* _What the task requires_:
According to the essay below on refugees, how did the two brothers get from Laos to the refugee camp in Thailand?

* _Excerpted passage_:
○ ○ ○
I’d just put my two young sons to bed when I opened the computer to see the picture of Aylan. My sons are two and five, and the youngest has round soft legs, like Aylan, and little shoes, like Aylan. I saw the picture of Aylan and felt my blood go cold.

That day I had been humming through hymns in some music planning for our small startup Episcopal community in rural Washington. “We are one in the spirit, we are one in the Lord,” came to mind, an old camp song. Good energy for coming back together at the end of a summer. Now the music stopped.

One in the spirit and one in the Lord? I couldn’t get the picture out of my mind. How blind I was to God’s people struggling each day just to live? Aylan must have tussled and played with his older brother just like my little one, but his brother drowned too. Aylan’s mother must have tucked them both in the same way I tuck in my sons, until she drowned that same day. I started to feel desperate. “They’ll know we are Christians by our love,” the hymn goes. How was I showing Christ’s love?

My feeling of discomfort grew. I emailed a friend who does overseas mission work, but she didn’t know a way to plug in directly. What if my family flew somewhere, worked in a camp? There were places to give, but that didn’t seem enough. We could take a family into our home, but the US has only permitted immigration to 1,500 Syrian refugees.

I learned about refugees when I was ten years old and my family took in two Laotian refugees through a program at our church in Anchorage, Alaska. They were brothers in their early twenties who had fled Laos, swimming across the Mekong River under cover of darkness to a refugee camp in Thailand. One had been a Buddhist priest, captured in the fighting and imprisoned in a small bamboo box. He escaped, though lost a finger to gunfire in the attempt.

Each of us was required to get a full battery of shots before Phoumy and Bounchanh could come live in our home. My mother worried the brothers might make a fire in the middle of the floor. The unknown can make otherness much bigger than it is. And then they arrived, gentle and quiet and grateful, and our family began a long relationship with the Lao and Thai community growing in our unlikely northern city.

We taught them some English, and we kids learned to count to ten and say hello and goodbye with a bow (sabadee, sabadee-ba). We went to gatherings and ate balls of sticky rice and smiled and laughed with other children even when we couldn’t understand each other’s words. One photo shows all of us on skis sliding around in the neighborhood snow. I can’t imagine what Phoumy and Bounchanh thought coming from the jungle environment of Asia to our cold dry Alaskan air.
○ ○ ○
* _Supplied material_:

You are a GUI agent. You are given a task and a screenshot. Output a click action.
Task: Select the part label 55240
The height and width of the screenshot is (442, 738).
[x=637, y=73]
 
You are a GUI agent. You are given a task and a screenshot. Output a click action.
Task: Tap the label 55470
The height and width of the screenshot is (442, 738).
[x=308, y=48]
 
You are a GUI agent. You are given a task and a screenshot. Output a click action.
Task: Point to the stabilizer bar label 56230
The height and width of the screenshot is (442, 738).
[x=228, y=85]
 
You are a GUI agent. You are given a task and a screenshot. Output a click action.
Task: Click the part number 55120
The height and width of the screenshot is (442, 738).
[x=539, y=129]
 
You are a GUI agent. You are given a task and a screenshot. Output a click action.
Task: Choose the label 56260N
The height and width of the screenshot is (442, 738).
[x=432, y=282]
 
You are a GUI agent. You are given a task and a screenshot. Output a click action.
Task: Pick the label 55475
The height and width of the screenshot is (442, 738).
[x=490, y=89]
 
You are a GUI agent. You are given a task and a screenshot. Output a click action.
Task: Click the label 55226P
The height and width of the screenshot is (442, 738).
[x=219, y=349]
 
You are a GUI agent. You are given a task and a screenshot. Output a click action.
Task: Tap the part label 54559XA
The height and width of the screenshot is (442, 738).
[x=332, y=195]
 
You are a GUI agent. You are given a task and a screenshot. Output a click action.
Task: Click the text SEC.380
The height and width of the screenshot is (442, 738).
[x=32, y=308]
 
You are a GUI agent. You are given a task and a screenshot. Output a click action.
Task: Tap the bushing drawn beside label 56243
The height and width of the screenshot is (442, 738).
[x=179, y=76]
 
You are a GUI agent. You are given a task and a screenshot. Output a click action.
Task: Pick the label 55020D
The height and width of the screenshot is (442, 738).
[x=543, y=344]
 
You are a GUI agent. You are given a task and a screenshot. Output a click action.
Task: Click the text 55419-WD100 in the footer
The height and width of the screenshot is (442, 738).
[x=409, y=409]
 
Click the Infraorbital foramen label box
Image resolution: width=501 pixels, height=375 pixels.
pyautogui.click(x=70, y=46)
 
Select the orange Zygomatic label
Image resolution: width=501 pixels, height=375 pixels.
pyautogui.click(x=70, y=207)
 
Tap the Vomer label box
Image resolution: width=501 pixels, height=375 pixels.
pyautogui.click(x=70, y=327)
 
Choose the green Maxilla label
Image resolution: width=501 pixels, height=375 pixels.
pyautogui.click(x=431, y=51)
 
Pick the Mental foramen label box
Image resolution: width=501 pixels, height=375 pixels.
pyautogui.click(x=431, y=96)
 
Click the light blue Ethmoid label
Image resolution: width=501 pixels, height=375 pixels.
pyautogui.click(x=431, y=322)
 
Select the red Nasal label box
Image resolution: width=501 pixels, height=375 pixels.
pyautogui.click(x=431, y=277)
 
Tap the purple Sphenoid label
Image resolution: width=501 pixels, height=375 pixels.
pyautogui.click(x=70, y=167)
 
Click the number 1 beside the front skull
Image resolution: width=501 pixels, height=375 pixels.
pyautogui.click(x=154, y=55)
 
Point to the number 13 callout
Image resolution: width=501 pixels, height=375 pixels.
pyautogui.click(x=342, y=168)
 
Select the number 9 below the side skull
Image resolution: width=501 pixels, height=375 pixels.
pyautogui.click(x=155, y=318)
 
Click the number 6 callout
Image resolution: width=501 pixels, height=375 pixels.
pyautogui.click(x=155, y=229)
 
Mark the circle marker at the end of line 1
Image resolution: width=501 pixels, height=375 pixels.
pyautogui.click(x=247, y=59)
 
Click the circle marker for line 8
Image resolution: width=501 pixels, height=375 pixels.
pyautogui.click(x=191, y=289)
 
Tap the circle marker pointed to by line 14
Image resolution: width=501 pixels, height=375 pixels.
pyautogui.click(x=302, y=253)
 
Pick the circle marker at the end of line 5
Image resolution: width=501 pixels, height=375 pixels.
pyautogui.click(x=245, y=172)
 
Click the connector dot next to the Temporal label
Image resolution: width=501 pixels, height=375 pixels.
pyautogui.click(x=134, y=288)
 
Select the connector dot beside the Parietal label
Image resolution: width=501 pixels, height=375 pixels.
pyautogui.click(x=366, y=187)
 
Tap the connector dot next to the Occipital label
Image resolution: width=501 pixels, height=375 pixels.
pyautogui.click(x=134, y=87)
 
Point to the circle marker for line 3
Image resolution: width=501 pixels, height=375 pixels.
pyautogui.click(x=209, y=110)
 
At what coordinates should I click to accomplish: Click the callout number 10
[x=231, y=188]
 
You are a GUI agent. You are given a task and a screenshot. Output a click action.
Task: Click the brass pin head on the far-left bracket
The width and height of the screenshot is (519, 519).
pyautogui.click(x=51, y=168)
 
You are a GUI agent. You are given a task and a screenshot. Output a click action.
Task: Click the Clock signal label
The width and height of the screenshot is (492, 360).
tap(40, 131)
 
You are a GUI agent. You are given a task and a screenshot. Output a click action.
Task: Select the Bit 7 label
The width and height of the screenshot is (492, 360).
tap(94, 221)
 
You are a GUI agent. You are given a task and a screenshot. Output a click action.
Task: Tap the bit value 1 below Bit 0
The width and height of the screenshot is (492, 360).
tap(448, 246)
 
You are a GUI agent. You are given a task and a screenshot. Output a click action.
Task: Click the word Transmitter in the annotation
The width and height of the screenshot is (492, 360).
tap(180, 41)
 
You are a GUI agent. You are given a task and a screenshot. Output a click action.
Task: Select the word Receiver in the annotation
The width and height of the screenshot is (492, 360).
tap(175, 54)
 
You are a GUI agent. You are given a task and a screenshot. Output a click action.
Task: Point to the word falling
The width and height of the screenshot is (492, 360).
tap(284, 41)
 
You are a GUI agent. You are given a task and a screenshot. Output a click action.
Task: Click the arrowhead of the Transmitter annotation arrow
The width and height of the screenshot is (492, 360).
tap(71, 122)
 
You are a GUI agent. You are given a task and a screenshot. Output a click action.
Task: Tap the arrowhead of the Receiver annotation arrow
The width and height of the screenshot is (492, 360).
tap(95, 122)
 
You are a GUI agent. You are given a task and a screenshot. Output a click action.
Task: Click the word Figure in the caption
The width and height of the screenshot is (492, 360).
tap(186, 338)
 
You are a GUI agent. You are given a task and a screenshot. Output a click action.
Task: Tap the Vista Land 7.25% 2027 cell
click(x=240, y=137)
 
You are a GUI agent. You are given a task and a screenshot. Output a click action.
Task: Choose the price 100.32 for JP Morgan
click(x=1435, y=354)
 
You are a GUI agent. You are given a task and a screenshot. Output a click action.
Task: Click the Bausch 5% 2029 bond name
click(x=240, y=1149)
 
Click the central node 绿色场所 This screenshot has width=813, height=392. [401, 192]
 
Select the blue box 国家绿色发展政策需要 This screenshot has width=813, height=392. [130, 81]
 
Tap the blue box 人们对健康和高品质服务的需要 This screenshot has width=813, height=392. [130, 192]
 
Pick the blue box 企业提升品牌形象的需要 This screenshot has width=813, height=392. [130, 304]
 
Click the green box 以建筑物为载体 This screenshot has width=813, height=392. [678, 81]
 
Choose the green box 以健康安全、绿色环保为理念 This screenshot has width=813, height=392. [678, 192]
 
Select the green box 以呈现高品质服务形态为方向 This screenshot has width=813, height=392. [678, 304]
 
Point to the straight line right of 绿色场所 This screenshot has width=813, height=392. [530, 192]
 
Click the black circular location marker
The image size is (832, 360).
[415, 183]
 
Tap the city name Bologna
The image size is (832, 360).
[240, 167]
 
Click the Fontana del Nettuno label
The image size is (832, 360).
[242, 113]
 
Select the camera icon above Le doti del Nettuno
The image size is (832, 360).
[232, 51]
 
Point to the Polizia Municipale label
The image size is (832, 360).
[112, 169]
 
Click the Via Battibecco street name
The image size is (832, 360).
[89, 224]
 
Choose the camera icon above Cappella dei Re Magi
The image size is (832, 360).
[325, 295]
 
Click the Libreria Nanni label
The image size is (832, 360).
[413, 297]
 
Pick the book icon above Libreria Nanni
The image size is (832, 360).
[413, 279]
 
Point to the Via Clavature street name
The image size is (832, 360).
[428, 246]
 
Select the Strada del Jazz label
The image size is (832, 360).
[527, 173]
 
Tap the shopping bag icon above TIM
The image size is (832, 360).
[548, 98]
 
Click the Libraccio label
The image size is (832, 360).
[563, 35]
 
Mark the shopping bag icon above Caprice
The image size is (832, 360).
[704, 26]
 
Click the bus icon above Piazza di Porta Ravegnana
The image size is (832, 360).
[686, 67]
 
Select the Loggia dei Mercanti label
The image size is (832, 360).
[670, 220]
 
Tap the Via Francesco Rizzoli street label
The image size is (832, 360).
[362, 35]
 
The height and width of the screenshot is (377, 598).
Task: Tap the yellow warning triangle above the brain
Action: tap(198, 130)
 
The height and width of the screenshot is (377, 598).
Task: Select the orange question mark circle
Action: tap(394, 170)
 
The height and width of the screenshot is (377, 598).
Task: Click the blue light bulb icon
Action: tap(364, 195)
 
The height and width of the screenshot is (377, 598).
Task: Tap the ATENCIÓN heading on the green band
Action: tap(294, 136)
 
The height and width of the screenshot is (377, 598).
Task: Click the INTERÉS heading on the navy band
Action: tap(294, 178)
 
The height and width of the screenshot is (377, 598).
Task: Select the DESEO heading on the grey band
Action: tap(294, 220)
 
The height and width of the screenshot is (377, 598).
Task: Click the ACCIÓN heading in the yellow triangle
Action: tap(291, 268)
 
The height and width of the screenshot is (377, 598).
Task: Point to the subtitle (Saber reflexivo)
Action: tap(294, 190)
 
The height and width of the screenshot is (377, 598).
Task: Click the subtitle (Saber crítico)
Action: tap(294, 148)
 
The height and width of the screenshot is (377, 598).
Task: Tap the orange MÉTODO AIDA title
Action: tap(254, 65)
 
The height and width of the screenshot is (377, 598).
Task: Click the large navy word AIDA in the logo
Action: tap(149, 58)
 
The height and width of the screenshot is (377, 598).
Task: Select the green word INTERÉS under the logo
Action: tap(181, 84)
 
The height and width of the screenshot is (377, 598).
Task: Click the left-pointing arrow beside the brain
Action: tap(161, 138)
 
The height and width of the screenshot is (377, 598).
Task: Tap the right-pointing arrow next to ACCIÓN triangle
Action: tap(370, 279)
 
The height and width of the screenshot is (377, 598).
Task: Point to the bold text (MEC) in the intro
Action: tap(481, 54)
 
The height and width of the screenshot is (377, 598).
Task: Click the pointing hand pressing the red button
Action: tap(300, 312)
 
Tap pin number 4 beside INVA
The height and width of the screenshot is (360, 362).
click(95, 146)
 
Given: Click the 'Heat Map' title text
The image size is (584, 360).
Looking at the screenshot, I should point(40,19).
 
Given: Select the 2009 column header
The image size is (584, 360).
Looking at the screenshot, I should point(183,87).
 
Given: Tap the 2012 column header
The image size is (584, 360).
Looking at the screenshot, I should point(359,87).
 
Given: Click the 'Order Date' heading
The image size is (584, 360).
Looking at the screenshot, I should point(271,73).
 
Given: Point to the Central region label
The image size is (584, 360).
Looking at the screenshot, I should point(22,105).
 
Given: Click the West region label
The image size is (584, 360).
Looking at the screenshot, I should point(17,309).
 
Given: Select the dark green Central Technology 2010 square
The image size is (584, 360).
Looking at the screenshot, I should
○ ○ ○
* _Correct answer_:
They swam across the Mekong River under cover of darkness.